Friday, however, will give us a better indication of where TW is at. This I do know: He won’t have to worry about keeping his glutes activated, because, as he said on Wednesday, he worked his ass off in preparation.
4. Tom Watson turns back the clock:
Tom Watson irks me. Part of it is his handling of the Ryder Cup last fall. Part of it is he’s so hard to against at his advanced age. At 65, Watson has no business firing 71’s as he did on Thursday.
That kind of scoring takes all my attention as a sportswriter/fan. I want to see the best story. And Watson winning a third Green Jacket would turn the golf world upside down.
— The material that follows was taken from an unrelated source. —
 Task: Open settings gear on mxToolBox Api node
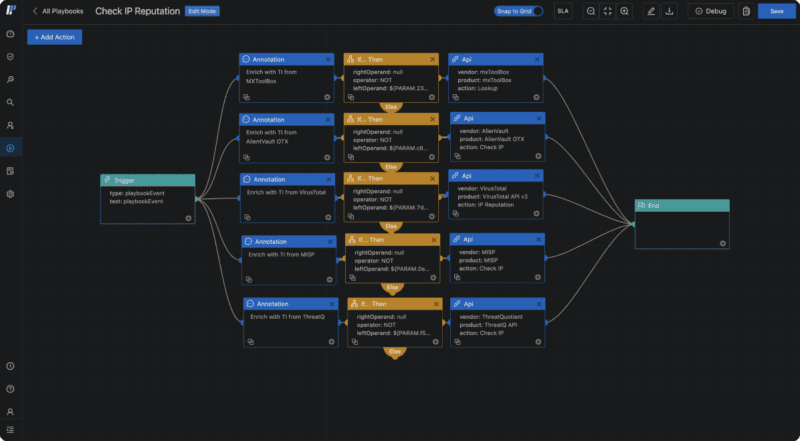click(x=537, y=98)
5. ESPN and CBS are setting the bar high:
I love the symbolism of Masters coverage. ESPN and CBS share personalities to provide the best broadcast possible. Two normal rivals come together, just as Augusta National brings us all together (well, modern Augusta National). And both networks do a terrific job.
Mike Tirico is one of the most well-rounded sportscasters in the business. Jim Nantz has become the voice of The Masters. And when Scott Van Pelt and David Feherty work as colleagues, we’re all in. The viewing experience is so good that I’m looking anxiously to the next major. Joe Buck will call the US Open with Greg Norman. I was okay with that before. Now, I’m not so sure.
It has nothing to do with them. It’s just that the bar has been set quite high.